The original novel has a level of dourness and despondency and a
disillusion and despair which accurately invokes a working class male
perspective. It is characterised by a ‘lack’ of all kinds of things – and
it may be these perceived ‘lacks’ that MacLeod sought to deal with. In
doing so however, and in recontextualising the novel for a new generation and
adding a framing device which favours a more female perspective and an outside
view of the life of the central character Tom, it takes away as much as it gives.
Most notably this is in the repression which seeps through the original and is
replaced by more graphic sex (well written though this is) replacing the
stifling passiveness of the original with a more aggressive interpretation
of repression.
Sexual repression is important to this novel. Working
together with the nature/nurture symbolism which runs throughout, Mair has
something different and important to say about the relationship between
domestic power as dominance and how such a pattern makes nurturing
relationships impossible. It’s D.H.Lawrence without the release.

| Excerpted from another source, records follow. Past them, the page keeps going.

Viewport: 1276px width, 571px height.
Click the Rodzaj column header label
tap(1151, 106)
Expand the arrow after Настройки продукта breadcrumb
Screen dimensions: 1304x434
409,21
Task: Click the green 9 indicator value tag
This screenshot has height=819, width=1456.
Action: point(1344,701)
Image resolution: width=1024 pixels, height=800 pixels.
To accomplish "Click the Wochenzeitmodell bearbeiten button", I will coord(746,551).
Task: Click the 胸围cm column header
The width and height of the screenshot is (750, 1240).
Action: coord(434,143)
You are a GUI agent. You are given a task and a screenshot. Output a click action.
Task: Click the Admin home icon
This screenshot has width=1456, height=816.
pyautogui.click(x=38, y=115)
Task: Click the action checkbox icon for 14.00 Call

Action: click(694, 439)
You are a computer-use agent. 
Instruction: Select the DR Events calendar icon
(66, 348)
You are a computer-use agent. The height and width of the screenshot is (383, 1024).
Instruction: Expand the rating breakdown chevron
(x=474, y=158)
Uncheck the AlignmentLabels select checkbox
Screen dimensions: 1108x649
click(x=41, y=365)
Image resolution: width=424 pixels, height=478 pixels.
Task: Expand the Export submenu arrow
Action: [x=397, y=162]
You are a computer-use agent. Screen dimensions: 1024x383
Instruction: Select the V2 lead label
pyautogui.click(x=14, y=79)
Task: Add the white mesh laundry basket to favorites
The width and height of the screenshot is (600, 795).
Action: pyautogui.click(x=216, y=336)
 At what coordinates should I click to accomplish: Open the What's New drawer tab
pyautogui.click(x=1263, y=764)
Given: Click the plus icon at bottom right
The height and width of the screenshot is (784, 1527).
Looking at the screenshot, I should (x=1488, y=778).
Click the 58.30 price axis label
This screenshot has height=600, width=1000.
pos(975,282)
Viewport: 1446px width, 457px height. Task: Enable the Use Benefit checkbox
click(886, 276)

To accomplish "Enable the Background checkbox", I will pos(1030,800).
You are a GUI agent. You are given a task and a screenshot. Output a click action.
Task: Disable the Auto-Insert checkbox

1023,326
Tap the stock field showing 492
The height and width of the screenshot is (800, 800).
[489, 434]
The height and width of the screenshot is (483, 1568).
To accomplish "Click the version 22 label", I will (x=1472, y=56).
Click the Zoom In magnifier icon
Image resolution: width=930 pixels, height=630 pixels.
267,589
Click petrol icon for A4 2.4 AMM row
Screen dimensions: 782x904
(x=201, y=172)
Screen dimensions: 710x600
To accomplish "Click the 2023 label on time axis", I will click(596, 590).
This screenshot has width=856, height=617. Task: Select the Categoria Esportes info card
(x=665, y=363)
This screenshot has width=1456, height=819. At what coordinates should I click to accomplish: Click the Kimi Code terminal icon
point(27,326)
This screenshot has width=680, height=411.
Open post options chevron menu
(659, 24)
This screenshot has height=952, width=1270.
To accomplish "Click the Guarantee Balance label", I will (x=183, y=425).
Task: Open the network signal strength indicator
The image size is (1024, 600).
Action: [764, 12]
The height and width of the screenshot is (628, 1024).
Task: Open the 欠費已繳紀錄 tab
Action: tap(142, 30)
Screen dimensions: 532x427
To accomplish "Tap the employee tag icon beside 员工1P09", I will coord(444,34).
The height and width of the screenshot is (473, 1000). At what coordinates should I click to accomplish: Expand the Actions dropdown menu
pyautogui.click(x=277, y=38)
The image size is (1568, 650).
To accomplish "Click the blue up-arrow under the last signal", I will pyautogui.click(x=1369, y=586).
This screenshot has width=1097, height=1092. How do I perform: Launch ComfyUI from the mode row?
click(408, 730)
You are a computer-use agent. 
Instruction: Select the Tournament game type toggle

MacLeod’s adaptation adds that Laurentian level (admirably) but I feel takes
something fundamental away from the truth of the novel in the process.
In an age where sex is still largely repressed and denied, the
discovery of the orgasm transforms lives, giving an understanding of love which
inevitably has repercussions on relationships founded on more traditional or
aspirational bases. A retrospective view of this inevitably tells us something
different than the original. It’s not better, it’s not worse, but it is
quietly and significantly different.
Tom’s ‘ripening’ occurs on every level throughout the novel and
the symbol of the greenhouse is extremely clever and rings very true. A man
may hide in his shed, but in his greenhouse he can create a whole new world
away from the dominance of women. And the creation is not just about
power, it’s about nurture, something that is lacking in the post war urban
working class environment Tom grows up in.
In this revised edition Catherine MacLeod recontextualises the
novel for a contemporary audience. As such she does a very good job. It’s
highly readable and challenging at the same time. But it does make you want to
read the original, and I’m glad I did. It also makes you want to read
more work by Alasdair Mair as well as more by Catherine Macleod.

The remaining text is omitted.